Data Visualization Before Machine Learning
Do you ever ask yourself why your machine learning model isn’t used? Why do so few people really believe in the power of machine learning rather than these old dashboards?
When I was working in a football club , I made a data visualization showing player performances during the season. It was a really simple tile plot . But when football people saw it on my screen they engaged quite quickly. They asked specific questions; if it will be possible to get this chart regularly, etc…
This plot drove much more engagement than any machine learning models I had made since there. It’s much easier for non-tech people to ask questions on charts rather than on a machine learning model.
Let’s see how we can bypass a machine learning project with data visualization.
The problem with machine learning
Machine learning is very powerful. It can resolve complex problems better than any human.
Still, it has many issues.
Firstly it’s hard to implement. Today, they are a lot of tools to develop, orchestrate, deploy and monitor machine learning models. But the coordination needed to make a project successful is still significant.
A real machine learning project is not a single data scientist doing some obscure data manipulations in a notebook. You have to scope the project with business people, understand the use case, anticipate edge cases, have a vision of the deployment and the monitoring of your model.
All of this means coordination between people from different horizons. Hard thing.

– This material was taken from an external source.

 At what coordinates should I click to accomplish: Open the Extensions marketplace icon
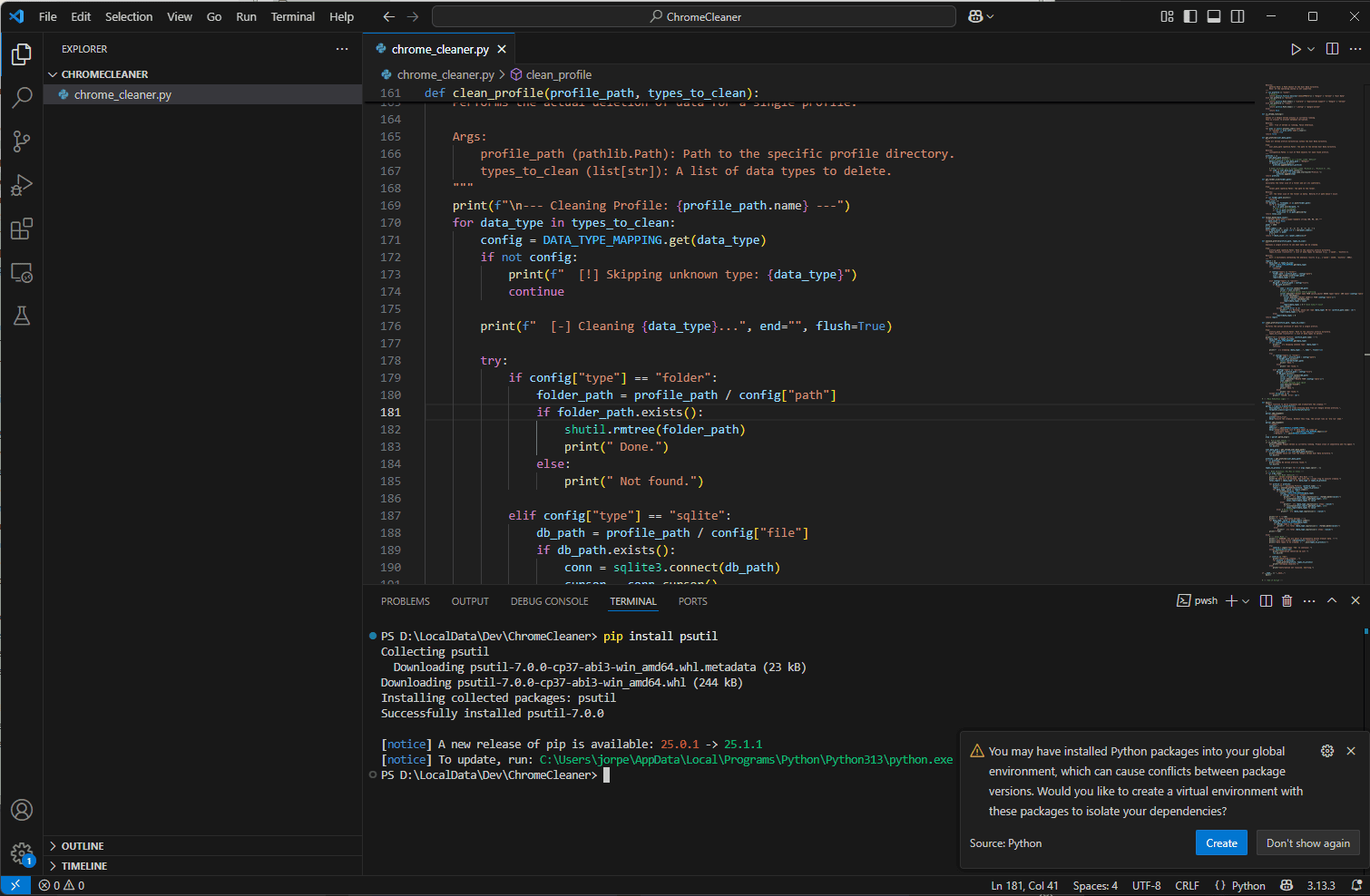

This is not the only issue.
Getting clean and good data for your problem is always the hardest part.
Doing the proof of concept in the notebook seems easy. But when you will have to design your system to make it works in a production state you will face many headaches.
Collecting standardized data in the long term is difficult. You have to monitor your features to prevent any drift in distribution. You have to know the sources of the data and the possible bias behind their collection. Most of the time, any of these assets don’t have real-time feedback loops.
Even if your data orchestration is well set up, you will have to deal with more focused machine learning tasks:
- Find a good model for the corresponding problem.
- Find a trade-off between model performances and predictions explainability.
- Model your data to extract good features.
- Shape your data according to the volume and your environment resources.
Putting in production all this stuff asks for many resources on the IT side. Depending on the size of your company you will have to deal with software, system engineers, security policies, business reviews, etc…
The tech stack is complicated, and almost nobody is an expert on the end-to-end pipeline.
In the end, you understand why stakeholders have to really believe in data-driven problem resolution. Any machine learning project — from start to end — needs weeks or months of development before reaching a state actually useful for the company.
The first rule of any machine learning project: don’t do machine learning.
Another choice: data visualization
We often overlook machine learning.
Most machine learning projects are made to forecast trends or KPIs and take decisions. The other tools overlooked to take decisions are dashboards. So-called “data-driven” decision.
Dashboards are not so useful to make decisions but to explore data .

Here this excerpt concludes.